*Aim*: Reformat the records from the line containing "Image resolution: width=724" through the line containing "will [x=377, y=1332].", both included, as a numbered list with blank lines dropped. Give only those lines.

-- Input rows start --

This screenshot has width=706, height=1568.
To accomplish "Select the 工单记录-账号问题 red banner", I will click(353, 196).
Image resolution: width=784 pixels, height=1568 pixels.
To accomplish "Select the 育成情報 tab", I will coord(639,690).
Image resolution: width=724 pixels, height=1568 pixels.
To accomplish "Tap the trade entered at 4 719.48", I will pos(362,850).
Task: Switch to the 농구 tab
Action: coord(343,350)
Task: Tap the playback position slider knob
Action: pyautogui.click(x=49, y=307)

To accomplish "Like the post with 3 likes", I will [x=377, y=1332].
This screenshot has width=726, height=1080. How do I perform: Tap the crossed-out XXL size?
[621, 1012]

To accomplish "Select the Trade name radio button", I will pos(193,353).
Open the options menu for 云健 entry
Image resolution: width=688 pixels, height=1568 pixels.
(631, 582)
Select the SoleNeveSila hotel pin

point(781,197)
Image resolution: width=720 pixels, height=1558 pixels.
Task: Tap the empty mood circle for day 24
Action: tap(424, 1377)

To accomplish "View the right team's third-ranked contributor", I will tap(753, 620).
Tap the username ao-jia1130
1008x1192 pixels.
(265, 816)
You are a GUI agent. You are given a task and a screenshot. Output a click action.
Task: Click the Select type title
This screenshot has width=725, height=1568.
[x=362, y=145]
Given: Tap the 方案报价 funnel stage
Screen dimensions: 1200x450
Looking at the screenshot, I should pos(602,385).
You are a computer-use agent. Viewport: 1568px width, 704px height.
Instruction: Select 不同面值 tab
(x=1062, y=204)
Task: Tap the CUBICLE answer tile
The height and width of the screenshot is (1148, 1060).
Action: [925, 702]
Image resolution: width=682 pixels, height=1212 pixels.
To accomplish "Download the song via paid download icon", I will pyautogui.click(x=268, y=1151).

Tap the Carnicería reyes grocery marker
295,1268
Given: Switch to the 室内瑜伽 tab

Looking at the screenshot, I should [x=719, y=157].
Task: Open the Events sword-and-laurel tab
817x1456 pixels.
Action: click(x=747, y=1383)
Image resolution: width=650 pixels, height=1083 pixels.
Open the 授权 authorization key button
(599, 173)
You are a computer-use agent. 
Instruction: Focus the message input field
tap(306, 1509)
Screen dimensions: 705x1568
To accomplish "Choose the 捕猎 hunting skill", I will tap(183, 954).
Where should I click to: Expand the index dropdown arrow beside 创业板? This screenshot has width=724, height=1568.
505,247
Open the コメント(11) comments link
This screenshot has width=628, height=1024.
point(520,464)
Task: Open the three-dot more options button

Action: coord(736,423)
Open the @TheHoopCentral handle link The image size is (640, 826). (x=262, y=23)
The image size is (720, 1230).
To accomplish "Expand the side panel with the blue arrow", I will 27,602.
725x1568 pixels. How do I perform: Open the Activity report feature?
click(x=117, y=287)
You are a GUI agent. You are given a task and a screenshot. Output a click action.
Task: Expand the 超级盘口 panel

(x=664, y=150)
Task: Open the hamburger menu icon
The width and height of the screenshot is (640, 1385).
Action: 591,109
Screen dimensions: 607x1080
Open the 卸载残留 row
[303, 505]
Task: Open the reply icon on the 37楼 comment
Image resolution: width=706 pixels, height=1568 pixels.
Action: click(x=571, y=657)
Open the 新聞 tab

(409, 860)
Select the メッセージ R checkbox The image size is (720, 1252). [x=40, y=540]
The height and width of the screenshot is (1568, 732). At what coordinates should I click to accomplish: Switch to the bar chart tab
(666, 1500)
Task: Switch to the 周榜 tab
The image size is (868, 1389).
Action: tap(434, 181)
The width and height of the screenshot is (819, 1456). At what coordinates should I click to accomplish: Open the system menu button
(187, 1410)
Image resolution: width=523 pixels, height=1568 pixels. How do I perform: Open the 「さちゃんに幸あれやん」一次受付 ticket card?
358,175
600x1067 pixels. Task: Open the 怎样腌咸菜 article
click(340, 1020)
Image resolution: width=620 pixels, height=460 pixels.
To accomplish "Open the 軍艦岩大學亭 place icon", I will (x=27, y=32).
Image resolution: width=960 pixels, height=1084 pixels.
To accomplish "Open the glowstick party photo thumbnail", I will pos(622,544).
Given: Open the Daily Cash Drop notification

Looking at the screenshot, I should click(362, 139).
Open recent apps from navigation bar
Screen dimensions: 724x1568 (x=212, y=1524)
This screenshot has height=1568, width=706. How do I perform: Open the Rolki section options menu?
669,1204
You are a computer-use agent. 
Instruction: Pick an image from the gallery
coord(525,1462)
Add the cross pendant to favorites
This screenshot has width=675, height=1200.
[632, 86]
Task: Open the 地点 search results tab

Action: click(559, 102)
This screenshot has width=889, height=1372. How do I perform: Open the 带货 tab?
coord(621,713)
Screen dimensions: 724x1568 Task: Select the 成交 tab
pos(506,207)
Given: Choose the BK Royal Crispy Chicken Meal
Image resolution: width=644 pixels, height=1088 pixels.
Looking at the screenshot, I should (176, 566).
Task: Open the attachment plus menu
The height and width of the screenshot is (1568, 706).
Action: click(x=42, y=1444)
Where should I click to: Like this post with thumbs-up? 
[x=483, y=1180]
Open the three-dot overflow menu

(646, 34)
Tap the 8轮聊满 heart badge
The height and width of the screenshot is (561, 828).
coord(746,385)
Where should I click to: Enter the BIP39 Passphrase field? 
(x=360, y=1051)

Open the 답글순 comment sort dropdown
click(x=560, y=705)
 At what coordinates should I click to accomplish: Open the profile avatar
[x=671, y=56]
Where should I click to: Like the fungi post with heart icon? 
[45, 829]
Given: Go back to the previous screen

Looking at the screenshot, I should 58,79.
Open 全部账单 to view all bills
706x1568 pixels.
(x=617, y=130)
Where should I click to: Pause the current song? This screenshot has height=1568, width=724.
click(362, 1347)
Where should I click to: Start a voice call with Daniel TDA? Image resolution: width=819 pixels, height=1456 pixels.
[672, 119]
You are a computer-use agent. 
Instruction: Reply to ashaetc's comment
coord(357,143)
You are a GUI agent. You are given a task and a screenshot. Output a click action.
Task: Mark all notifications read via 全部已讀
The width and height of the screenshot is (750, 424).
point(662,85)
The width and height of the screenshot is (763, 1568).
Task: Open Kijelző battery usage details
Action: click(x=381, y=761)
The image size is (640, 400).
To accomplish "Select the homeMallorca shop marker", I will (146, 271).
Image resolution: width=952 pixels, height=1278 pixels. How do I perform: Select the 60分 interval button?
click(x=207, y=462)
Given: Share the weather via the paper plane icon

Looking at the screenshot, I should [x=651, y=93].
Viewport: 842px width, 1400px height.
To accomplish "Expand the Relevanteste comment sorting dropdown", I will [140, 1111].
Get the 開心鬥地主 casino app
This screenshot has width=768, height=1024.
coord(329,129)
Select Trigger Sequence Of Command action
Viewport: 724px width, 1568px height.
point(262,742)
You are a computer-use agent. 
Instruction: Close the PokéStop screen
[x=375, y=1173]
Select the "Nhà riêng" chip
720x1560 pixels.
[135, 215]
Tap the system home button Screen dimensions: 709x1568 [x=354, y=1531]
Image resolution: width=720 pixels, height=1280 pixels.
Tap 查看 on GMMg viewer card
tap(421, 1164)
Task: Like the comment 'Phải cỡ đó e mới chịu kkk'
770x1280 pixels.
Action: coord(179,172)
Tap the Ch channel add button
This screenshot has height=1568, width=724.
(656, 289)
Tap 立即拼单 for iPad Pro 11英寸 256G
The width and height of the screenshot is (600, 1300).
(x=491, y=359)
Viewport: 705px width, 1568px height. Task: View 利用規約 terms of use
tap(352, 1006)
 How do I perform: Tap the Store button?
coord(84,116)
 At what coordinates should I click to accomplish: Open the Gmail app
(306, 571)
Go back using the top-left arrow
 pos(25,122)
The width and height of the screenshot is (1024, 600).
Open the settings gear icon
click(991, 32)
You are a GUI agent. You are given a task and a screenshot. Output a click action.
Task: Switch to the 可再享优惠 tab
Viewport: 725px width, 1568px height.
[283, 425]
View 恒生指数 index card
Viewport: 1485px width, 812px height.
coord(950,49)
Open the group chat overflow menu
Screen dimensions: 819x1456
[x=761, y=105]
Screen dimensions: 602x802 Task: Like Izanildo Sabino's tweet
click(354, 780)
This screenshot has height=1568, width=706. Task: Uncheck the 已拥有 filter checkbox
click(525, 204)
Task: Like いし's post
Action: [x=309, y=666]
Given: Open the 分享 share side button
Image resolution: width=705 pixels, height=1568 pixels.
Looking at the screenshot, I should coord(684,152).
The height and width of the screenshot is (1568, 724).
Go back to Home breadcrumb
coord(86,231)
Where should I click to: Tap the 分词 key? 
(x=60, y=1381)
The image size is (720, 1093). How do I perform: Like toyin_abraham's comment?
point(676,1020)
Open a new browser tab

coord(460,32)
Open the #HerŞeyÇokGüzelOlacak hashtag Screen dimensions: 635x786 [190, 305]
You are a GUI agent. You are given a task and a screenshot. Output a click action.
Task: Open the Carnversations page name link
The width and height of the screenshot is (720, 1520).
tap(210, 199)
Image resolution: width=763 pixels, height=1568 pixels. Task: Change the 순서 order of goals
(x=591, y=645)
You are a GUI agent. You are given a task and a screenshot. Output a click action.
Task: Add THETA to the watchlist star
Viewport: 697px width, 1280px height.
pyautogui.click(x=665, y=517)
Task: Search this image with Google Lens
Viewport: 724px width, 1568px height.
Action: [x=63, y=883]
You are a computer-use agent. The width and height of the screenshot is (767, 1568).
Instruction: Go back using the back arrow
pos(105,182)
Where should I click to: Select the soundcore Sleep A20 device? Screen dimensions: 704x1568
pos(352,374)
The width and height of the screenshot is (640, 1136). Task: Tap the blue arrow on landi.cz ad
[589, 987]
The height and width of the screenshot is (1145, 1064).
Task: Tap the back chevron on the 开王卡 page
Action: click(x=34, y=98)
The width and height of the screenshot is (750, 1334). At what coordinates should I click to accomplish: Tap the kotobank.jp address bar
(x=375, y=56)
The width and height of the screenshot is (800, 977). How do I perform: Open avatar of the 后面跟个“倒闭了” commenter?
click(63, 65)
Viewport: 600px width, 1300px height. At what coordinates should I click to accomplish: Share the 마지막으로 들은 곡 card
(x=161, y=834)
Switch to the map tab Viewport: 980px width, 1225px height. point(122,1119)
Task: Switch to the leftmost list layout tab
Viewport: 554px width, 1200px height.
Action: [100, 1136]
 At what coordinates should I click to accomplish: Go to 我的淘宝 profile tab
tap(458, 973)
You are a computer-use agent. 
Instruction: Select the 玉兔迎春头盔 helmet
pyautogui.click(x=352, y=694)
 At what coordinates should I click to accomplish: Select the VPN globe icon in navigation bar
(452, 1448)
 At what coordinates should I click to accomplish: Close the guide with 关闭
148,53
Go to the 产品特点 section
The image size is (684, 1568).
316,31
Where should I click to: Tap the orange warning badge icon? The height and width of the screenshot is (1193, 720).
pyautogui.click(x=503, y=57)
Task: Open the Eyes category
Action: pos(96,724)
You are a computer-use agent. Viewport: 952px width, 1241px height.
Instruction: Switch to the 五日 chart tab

-- Input rows end --

*Worked solution*:
1. Image resolution: width=724 pixels, height=1568 pixels.
2. To accomplish "Tap the trade entered at 4 719.48", I will pos(362,850).
3. Task: Switch to the 농구 tab
4. Action: coord(343,350)
5. Task: Tap the playback position slider knob
6. Action: pyautogui.click(x=49, y=307)
7. To accomplish "Like the post with 3 likes", I will [x=377, y=1332].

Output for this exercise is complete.